On March 30th, Abu-Jamal was taken to the ICU of the Schuylkill Medical Center, after having collapsed from diabetic shock. The prison did not notify friends and family or allow visitors, initially. After pressure from social media and grassroots organizers, the prison relented and allowed some visitors, including Johanna Fernandez, a professor of history at Baruch College, a friend of Abu-Jamal and a coordinator of The Campaign to Bring Mumia Home.
I spoke to Fernandez on WBAI's The Morning Show on April 6th as she drove to Pennsylvania to visit Abu-Jamal again. According to Fernandez, when Abu-Jamal arrived at the hospital his blood sugar was at 779, very close to diabetic coma, which registers at 800. On Wednesday, Abu-Jamal was returned to prison despite the fact that he had still not seen a diabetes specialist. Fernandez said, "Part of what is happening is that the state failed to execute Mumia in the 1990s.....And now it appears that the state is attempting execution through medical neglect. Diabetes in not rocket science. For three months he was lethargic, falling asleep."
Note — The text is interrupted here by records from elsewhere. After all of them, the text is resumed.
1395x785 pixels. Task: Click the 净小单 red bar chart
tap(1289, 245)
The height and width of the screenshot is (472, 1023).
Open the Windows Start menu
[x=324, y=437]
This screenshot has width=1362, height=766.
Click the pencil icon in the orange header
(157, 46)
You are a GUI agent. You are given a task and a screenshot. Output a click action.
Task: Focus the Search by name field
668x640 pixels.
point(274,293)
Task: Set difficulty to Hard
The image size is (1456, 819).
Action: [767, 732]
The state seems determined to silence Abu-Jamal. who has maintained his innocence as well as his journalism and organizing. After he recorded a commencement speech to graduates at his alma mater, Goddard College, Pennsylvania legislators passed a "mental anguish" law that lets crime victims seek injunctions against such speeches. Lawyers for Abu-Jamal are challenging the law in federal court, arguing that it violates free speech. The trial was to begin the same Monday that Mumia was rushed to the ICU.
Fernandez told me via e-mail that when she visited Abu-Jamal on April 6th, he "struggled to get out of his wheelchair so that we could take a photo of him. He remained in the wheelchair for the rest of the visit."
The photos show Abu-Jamal's decline. Fernandez wrote, "We share these photos to give you a sense of the gravity of Mumia's condition. He has lost over 50 lbs and his entire body is covered with a hard, leathery layer of jet-black skin, that is bloody, painful and itchy."
I juxtaposed what Abu-Jamal looked like in a recent photo (from 2013) with what he looks like today.
Fernandez relayed that Abu-Jamal told her that he had been so weak last Thursday that when he tried to go to the bathroom he collapsed onto the floor where he stayed for 45 minutes until he was found by a doctor and another prisoner.
Fernandez and Abu-Jamal's supporters, who have created this petition, are demanding that he be seen by an independent team of specialists chosen by his family.